Un malinteso è che le plastiche biodegradabili siano le stesse delle bioplastiche. Questo non è vero. Realizzate con materiali di origine vegetale anziché petrolio, le bioplastiche sono viste come un'alternativa rinnovabile alla plastica tradizionale. Uno dei maggiori contendenti è l'acido polilattico, o PLA, che può essere prodotto con mais o canna da zucchero. Tuttavia, il PLA può ancora accumularsi nelle discariche se non viene smaltito correttamente. Può decomporsi entro tre mesi in condizioni di compostaggio industriale, ma in una discarica tradizionale potrebbero comunque volerci dai 100 ai 1000 anni, in modo simile alla plastica tradizionale.

Riciclo meccanico

Il riciclaggio meccanico tradizionale suona come dovrebbe essere molto semplice, ma, in realtà, è costoso e richiede tempo con scarso guadagno complessivo. I prodotti in plastica possono essere fusi per essere ricostituiti, ma devono essere puliti a fondo e ordinati in base al tipo di polimero in anticipo.

Esistono sette categorie principali di resina plastica: PET, HDPE, PVC, LDPE, polipropilene, polistirene e altro.
Esistono sette categorie principali di resina plastica: PET, HDPE, PVC, LDPE, polipropilene, polistirene e altro.

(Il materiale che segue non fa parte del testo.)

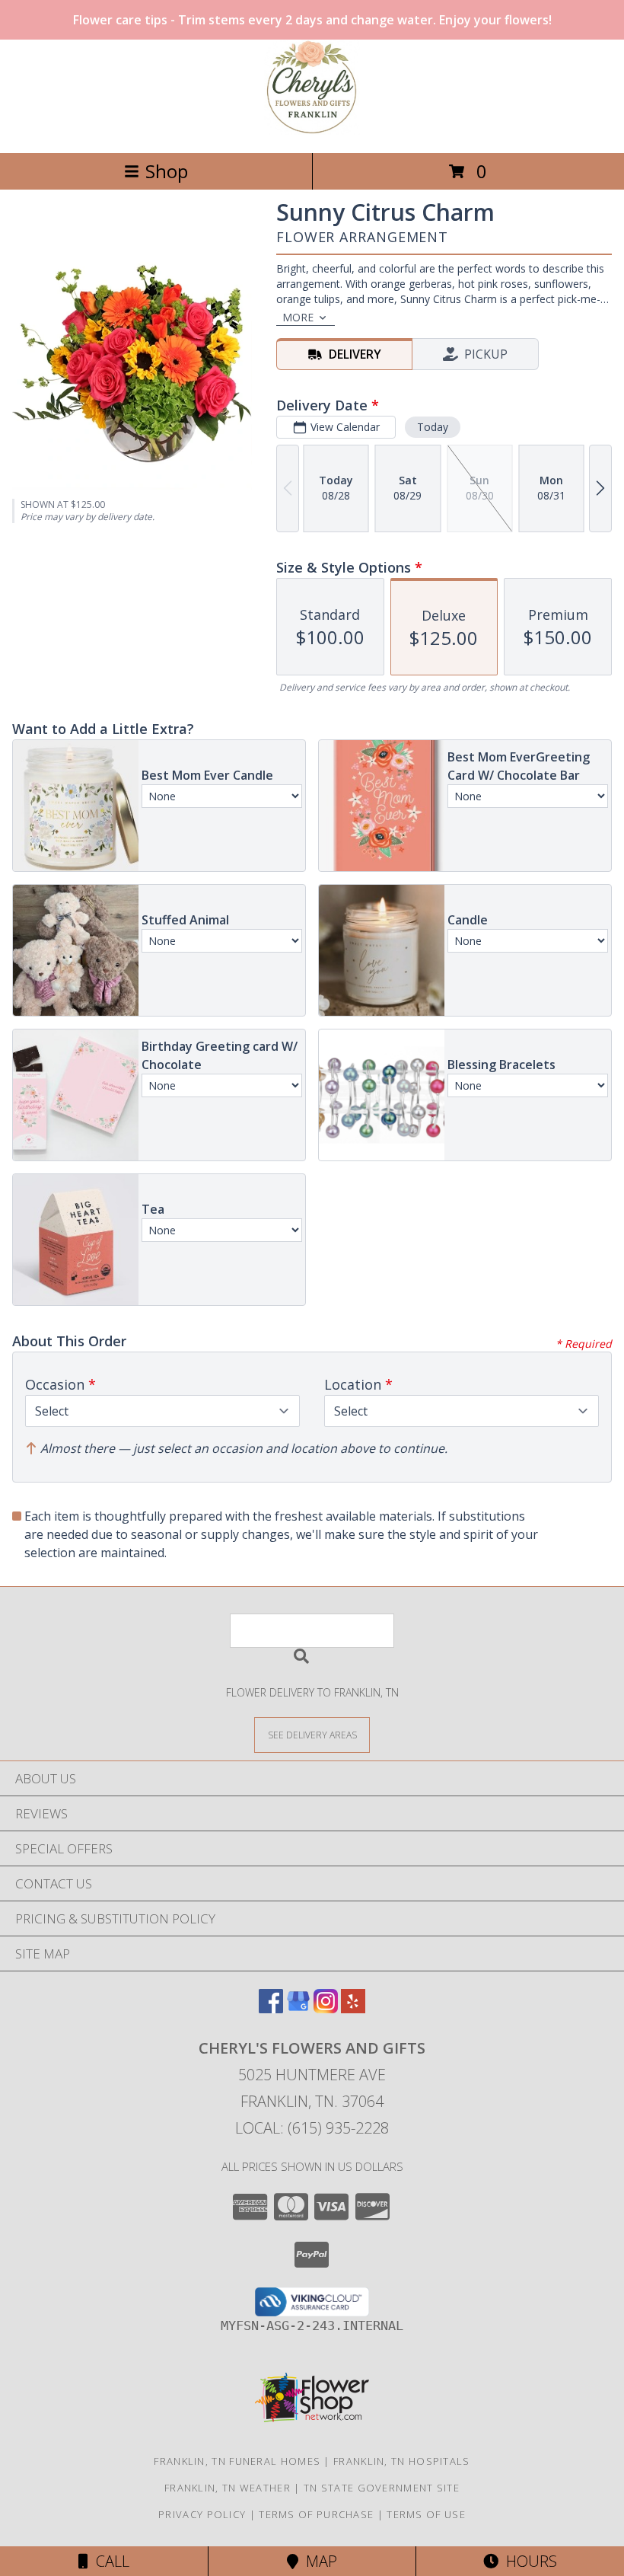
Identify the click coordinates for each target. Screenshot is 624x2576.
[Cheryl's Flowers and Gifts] (312, 130)
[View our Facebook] (271, 2008)
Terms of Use (426, 2514)
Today (432, 427)
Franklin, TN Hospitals (401, 2461)
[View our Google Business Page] (298, 2008)
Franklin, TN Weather (227, 2488)
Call (108, 2561)
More (298, 317)
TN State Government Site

Oltre ai problemi logistici, un altro problema posto dal riciclaggio meccanico è che il prodotto finale raramente è buono come i suoi componenti. Ogni ciclo di fusione e rimodellamento può causare imperfezioni e debolezze nel prodotto finale, consentendo solo pochi utilizzi prima di doverlo infine scartare.

Riciclo chimico

Mentre si bruciano rifiuti di plastica tecnicamente una sorta di conversione chimica, i nuovi sviluppi hanno trovato il modo di recuperare più della semplice energia termica. 

Il riciclaggio chimico catalitico e pirolitico può spezzare le lunghe catene polimeriche della plastica in monomeri (singole unità da cui si formano i polimeri) e recuperarli completamente in nuovi polimeri o altre sostanze chimiche. Questo è diverso dal fondere la plastica in pellet e rimodellarla in prodotti utilizzabili. La riformazione dei polimeri a livello molecolare consente di ignorare le impurità e di ottenere prodotti di alta qualità dal processo più e più volte. 

I costi e la praticità del riciclo chimico della plastica su scala propriamente industriale non sono ancora del tutto noti, ma forse il problema della plastica sta per essere risolto definitivamente. Speriamo!